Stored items
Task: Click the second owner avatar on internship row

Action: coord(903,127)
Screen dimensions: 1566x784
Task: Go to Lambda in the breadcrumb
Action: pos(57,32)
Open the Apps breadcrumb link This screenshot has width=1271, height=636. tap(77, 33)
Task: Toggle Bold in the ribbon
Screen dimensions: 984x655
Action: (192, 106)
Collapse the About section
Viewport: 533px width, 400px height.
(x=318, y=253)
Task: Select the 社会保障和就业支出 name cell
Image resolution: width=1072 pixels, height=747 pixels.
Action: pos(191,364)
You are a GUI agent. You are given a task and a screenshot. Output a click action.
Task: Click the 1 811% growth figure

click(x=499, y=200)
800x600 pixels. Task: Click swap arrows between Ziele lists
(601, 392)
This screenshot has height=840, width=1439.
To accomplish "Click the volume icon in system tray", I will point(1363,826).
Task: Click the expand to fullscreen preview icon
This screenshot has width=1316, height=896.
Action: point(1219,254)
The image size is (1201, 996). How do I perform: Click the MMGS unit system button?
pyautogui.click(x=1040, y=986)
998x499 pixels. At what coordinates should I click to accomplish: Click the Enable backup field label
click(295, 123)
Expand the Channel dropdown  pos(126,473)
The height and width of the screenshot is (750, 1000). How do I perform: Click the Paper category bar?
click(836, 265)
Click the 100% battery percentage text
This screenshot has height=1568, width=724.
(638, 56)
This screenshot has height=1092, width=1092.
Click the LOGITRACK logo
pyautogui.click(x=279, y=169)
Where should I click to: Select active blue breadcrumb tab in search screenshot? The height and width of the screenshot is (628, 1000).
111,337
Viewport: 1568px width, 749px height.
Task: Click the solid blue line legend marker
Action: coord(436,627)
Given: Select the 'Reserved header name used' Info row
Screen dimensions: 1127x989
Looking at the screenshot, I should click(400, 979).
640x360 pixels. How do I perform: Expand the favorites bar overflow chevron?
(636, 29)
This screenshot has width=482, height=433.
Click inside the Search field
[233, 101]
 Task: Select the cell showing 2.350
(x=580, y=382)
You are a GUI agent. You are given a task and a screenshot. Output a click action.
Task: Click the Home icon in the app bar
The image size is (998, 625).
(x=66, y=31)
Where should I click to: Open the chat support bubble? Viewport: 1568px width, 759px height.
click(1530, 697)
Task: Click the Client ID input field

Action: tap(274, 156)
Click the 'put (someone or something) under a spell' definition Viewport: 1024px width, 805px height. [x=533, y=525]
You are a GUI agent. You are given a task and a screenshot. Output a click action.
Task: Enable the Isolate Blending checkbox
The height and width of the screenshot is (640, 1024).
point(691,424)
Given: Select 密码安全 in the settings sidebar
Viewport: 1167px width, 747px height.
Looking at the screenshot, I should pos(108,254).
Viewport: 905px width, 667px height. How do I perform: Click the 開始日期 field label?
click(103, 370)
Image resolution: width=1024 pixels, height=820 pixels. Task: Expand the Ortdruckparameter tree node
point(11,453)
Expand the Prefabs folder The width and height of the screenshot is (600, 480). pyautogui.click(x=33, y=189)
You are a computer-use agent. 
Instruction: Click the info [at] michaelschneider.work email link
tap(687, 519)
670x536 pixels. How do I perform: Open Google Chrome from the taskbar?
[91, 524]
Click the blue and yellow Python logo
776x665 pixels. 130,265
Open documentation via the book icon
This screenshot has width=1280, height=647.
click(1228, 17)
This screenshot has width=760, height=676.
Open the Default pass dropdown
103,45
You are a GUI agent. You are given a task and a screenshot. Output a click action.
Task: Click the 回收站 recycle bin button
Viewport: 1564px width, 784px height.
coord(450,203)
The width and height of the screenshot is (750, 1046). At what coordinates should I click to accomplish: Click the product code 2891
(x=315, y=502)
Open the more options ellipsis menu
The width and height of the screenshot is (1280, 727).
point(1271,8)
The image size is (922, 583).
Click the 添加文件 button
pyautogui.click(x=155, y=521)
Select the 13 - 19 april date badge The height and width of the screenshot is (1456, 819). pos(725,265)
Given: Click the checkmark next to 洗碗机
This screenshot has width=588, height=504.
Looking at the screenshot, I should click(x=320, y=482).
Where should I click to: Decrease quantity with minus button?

### EXERCISE OBJECTIVE
Every line above from the line with "Open the Apps" to the line with "Task: Select the 社会保障和就业支出 name cell", inclusive, must be returned exactly; no other line belongs in the reply.

### ANSWER SECTION
Open the Apps breadcrumb link This screenshot has width=1271, height=636. tap(77, 33)
Task: Toggle Bold in the ribbon
Screen dimensions: 984x655
Action: (192, 106)
Collapse the About section
Viewport: 533px width, 400px height.
(x=318, y=253)
Task: Select the 社会保障和就业支出 name cell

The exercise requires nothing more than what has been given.